I look like a polished, grown-up, improved version of me.

‘I look so…’ I struggle to find the right words.

‘Fuckable?’ she leers.

‘Amy!’

‘Isn’t that the whole idea?’

‘I’m only going for dinner.’

I stand to check how the dress looks from behind.

Perfect, obviously.

‘And I bet you wouldn’t mind being desert.’

‘That’s the sort of thing I’d expect from Andy.’

‘He rang while you were in the shower.’

I feel let down, why didn’t Amy call me? Tonight of all nights, I really do need to speak to my best mate.

‘I was going to shout you, but when he heard all about your date, he said you needed every minute you can get to stand any chance of looking half way decent. Bit cheeky I thought.’

I smile in spite of his words.

‘That does sound like Andy.’

‘His final advice to me was ‘
make sure she looks fuckable
’. So is this mission accomplished?’

I look in the mirror again.

‘Mission accomplished.’

‘And just because a car looks like it’ll go fast, doesn’t mean you have to drive it that way.’

‘What?’

‘Mam said that to me the first time I went out with Glen.’

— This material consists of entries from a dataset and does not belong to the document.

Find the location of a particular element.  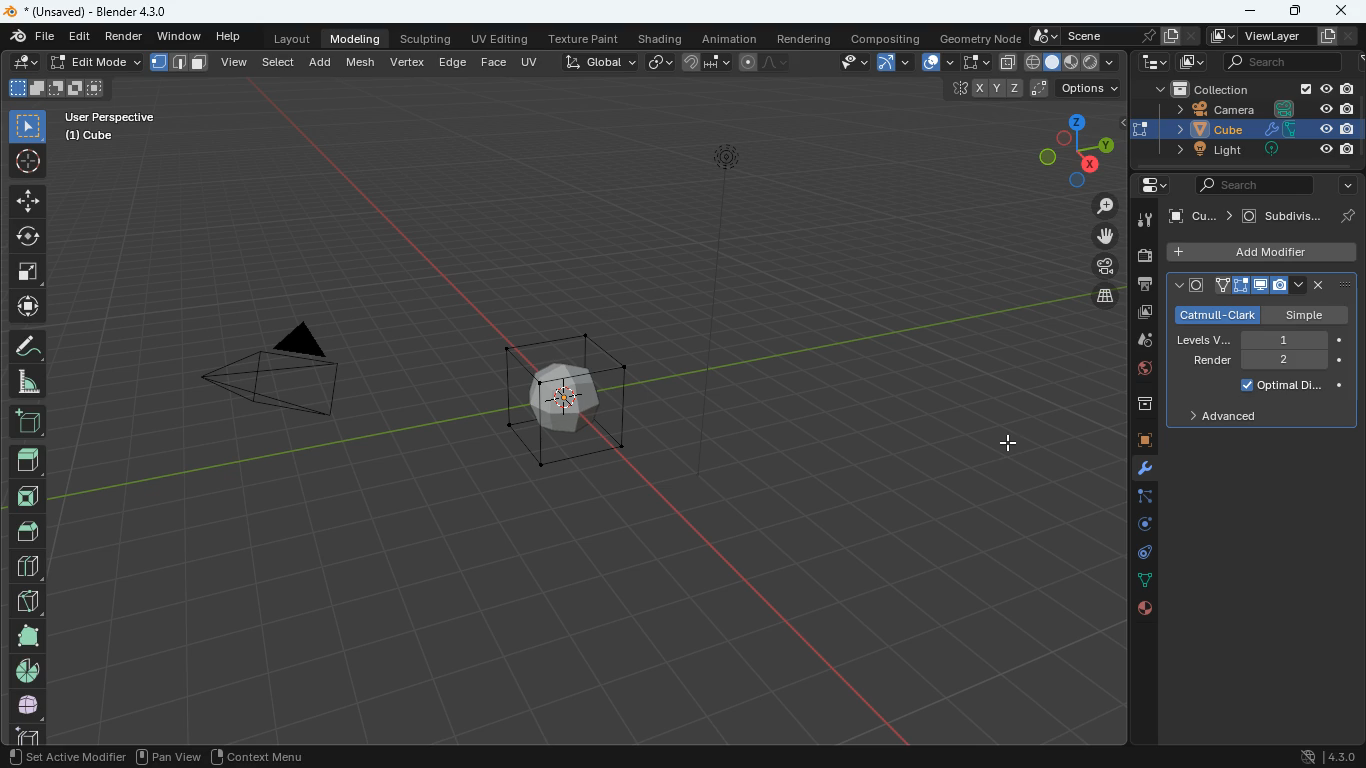

subdivision is located at coordinates (570, 397).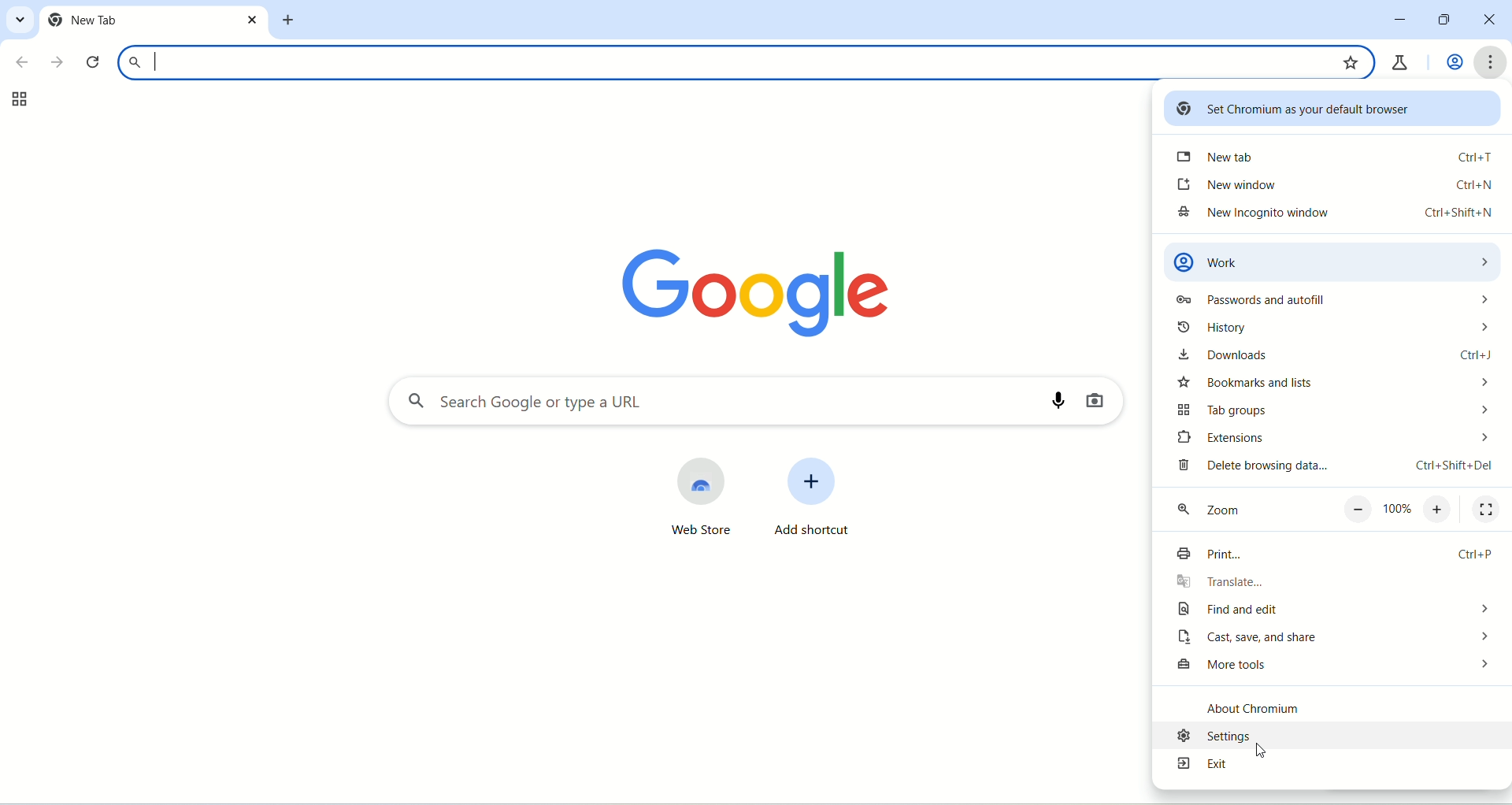 This screenshot has height=805, width=1512. Describe the element at coordinates (1338, 160) in the screenshot. I see `new tab ctrl+t` at that location.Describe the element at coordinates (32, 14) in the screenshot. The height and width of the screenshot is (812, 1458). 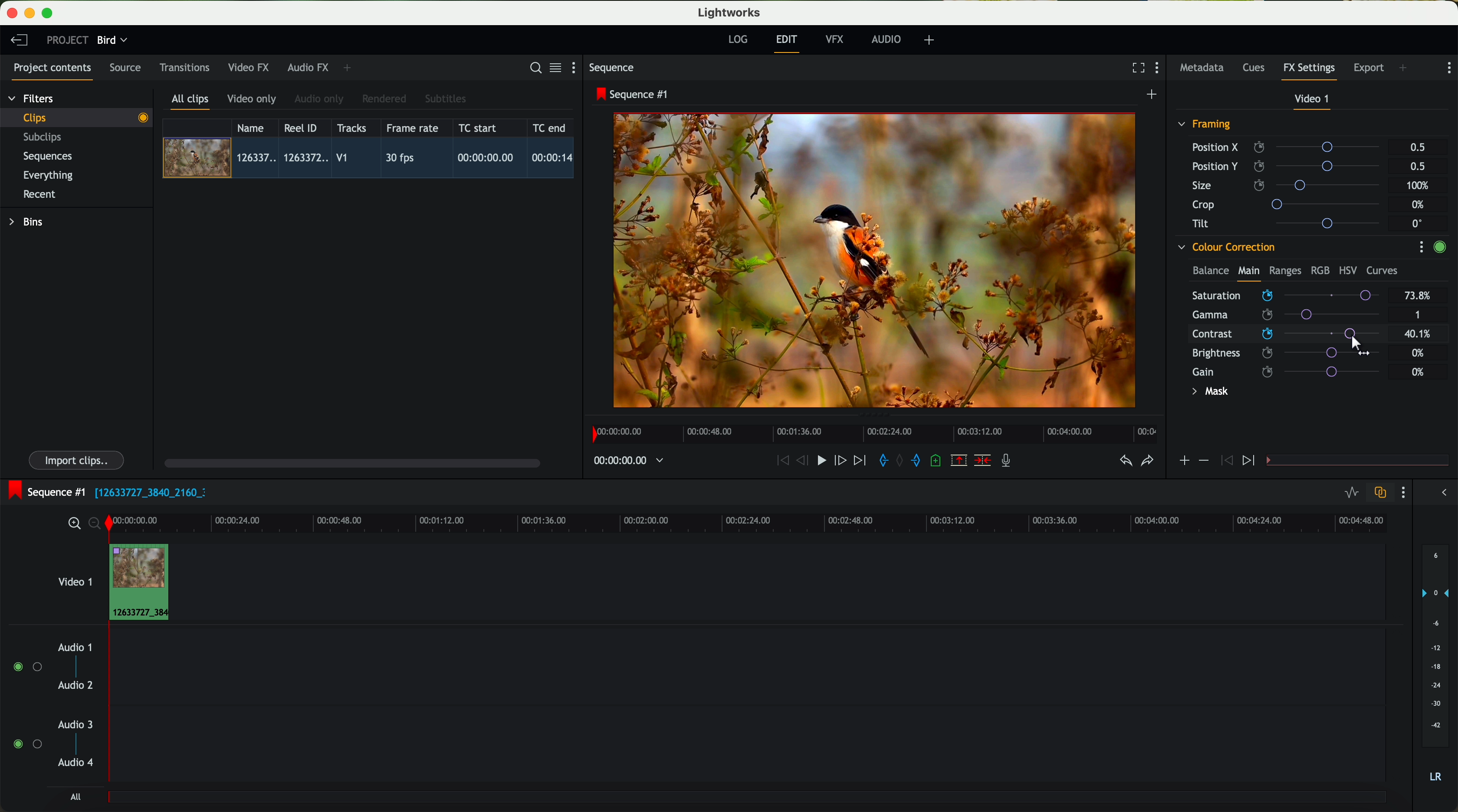
I see `minimize program` at that location.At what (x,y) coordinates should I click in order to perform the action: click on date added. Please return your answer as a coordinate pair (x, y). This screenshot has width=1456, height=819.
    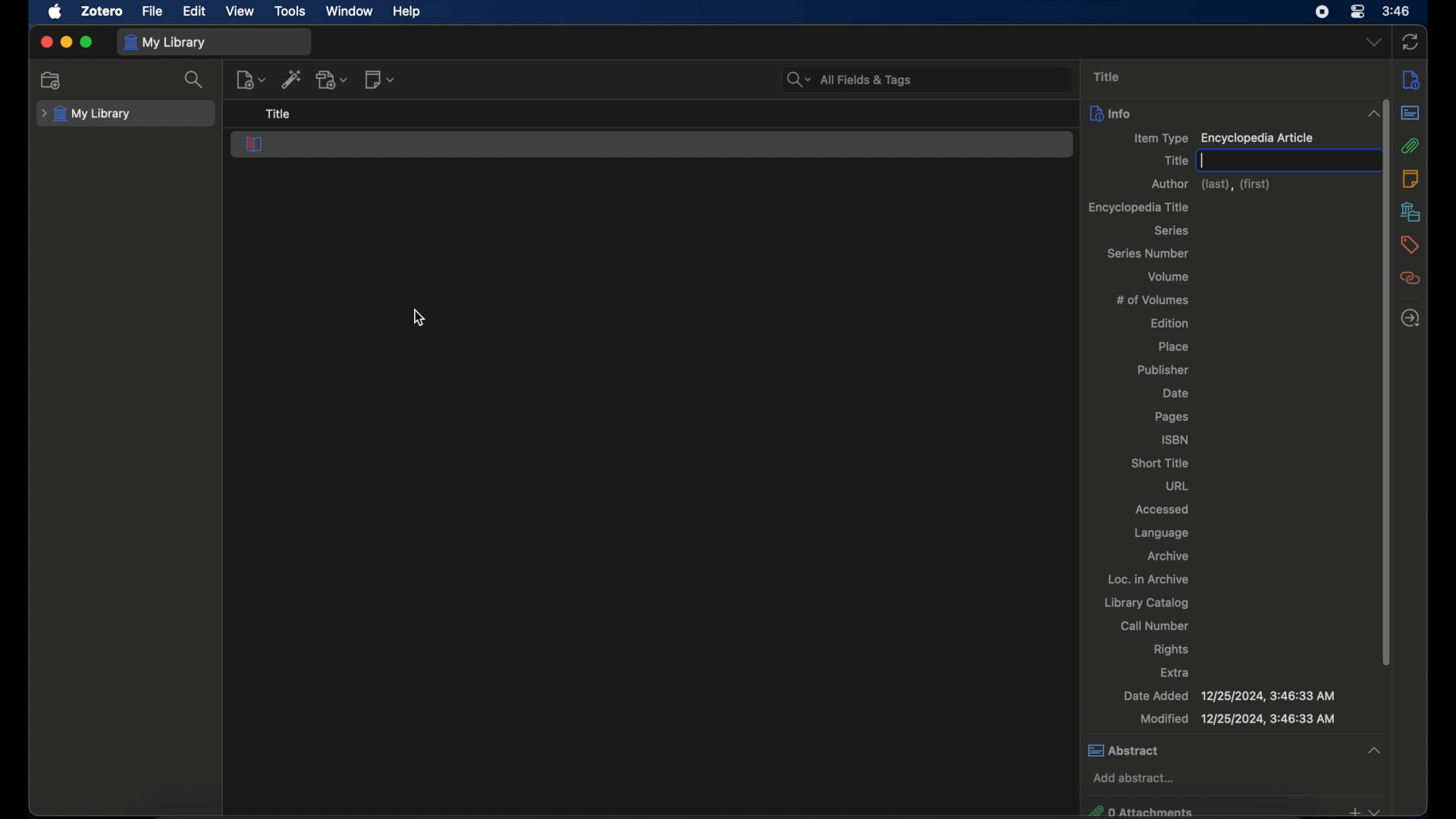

Amy brushes a speck of lint from my dress as the doorbell rings.

‘Oh my good God, he’s here,’ I say. I can’t breathe. All of a sudden, the dress feels
too
tight. I’m hot and want to throw open a window. All my make-up will run down my face and I’ll look like an Edvard Munch painting. Amy shoves me towards the intercom.

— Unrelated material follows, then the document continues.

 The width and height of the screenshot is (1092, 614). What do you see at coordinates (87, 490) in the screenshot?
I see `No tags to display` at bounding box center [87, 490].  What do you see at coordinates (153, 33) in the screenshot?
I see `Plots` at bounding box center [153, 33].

I must have said I’m on the way down, because she slips an expensive coat around my shoulders, opens the front door, hands me my keys and bag and waves goodbye.

‘Have a lovely evening,’ she says. ‘Don’t rush back, I need to spend some quality time with my best friends Ben and Jerry.’

I want to run back inside, heat up oven chips and suggest a Netflix blow out, but Amy blocks my way.

‘You look stunning,’ Brian says from where he stands below, half way up the stairs.

Amy closes the door.

Brian’s wearing a black tuxedo and he’s had his hair cut. The trademark five o’clock stubble is gone. Uh-oh, I think. Someone is making an effort.

He holds out a hand to help me down the stairs. Not a bad idea given that the last time I’d walked in heels this high I tripped and spent the evening waiting for an x-ray on what turned out to be a fractured ankle.

‘Your carriage awaits,’ he whispers and I catch a whiff of his aftershave.

Sweet, sharp.

Sexy.

Outside, I climb into a taxi and he closes the door, walking around to the other side.

Uh oh, again.

He’s not driving, that means we’ll both end up drinking too much. Here comes trouble.